Sample Compatibility & Compliance
The Aode-312 accommodates powders and granules within a particle size range of 1–5000 µm, covering fine APIs, milled excipients, spray-dried particles, and coarser agglomerates. Its minimum sample requirement of 10 mL and maximum capacity of 520 mL support both high-throughput screening and low-volume R&D testing. The 1 mm aperture sieve ensures de-agglomeration prior to deposition, minimizing bridging artifacts. All operational procedures conform to CP 2025 9604, and the instrument’s mechanical repeatability supports GLP/GMP documentation requirements. While not FDA 21 CFR Part 11–certified out-of-the-box, its audit-trail-capable software (when configured with timestamped user login and electronic signature modules) meets foundational data integrity expectations for regulated labs.
Software & Data Management
The optional Windows-based analysis software provides real-time acquisition, automatic θ calculation, and generation of compliant test reports including raw height/radius values, derived angle, flow classification index (e.g., “excellent”, “good”, “fair”, “poor”), and pass/fail flags against user-defined specification limits. Data files are saved in CSV and PDF formats, supporting LIMS integration and long-term archival. Each report includes instrument ID, operator name, date/time stamp, environmental notes (optional), and calibration status. Software architecture permits configurable test templates, batch processing, and export to Excel-compatible spreadsheets for statistical process control (SPC) analysis.
Applications
- Pharmaceutical solid dosage form development: excipient selection, blend uniformity assessment, tablet compression feasibility studies.

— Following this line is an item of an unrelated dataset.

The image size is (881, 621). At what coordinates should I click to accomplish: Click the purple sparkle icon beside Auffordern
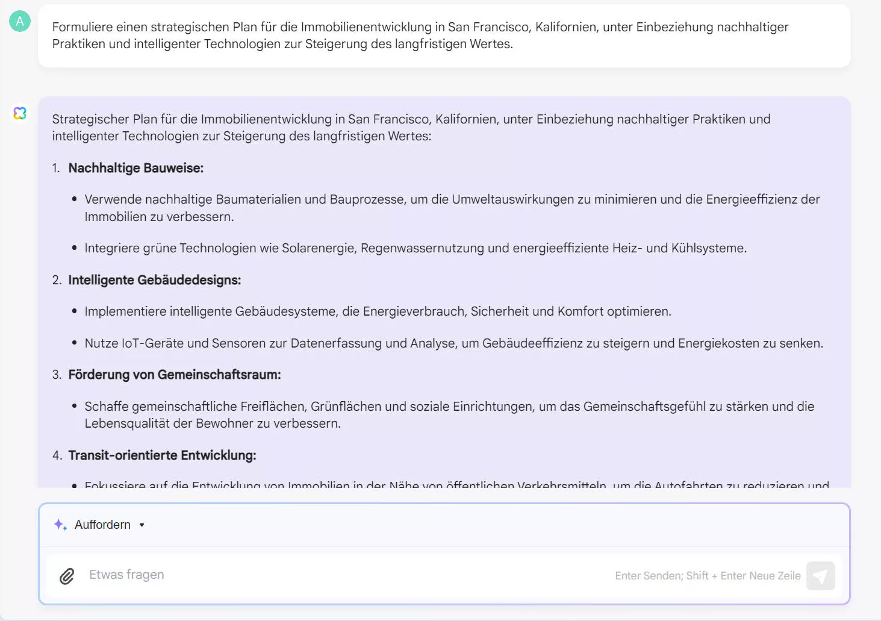pyautogui.click(x=60, y=525)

- QC release testing of raw materials and intermediates per pharmacopoeial monographs.
- Stability-indicating flow monitoring during accelerated storage trials.
- Research into humidity-, temperature-, or shear-induced flow degradation mechanisms.
- Validation of milling, granulation, or drying process endpoints via flow parameter trending.
- Comparative benchmarking across powder suppliers or manufacturing sites.
FAQ
What pharmacopoeial standards does the Aode-312 comply with?
It conforms to the Chinese Pharmacopoeia 2025 Edition, Volume IV, General Chapter 9604 — the official guidance for powder flowability assessment in China.
Can the instrument measure parameters other than angle of repose?
Yes: flow time, discharged mass, and bulk density are concurrently recorded during each test cycle.
Is calibration traceable to national standards?
The included 30° stainless steel calibration cone allows functional verification; users may establish traceability through accredited metrology labs using angular gage blocks or optical autocollimators.
What sample volume is required for reliable results?
Minimum recommended volume is 10 mL; optimal consistency is achieved between 50–300 mL depending on powder density and compressibility.
Does the system support 21 CFR Part 11 compliance?
The base software does not include electronic signatures or audit trail features by default, but can be extended via validated third-party add-ons meeting Part 11 requirements.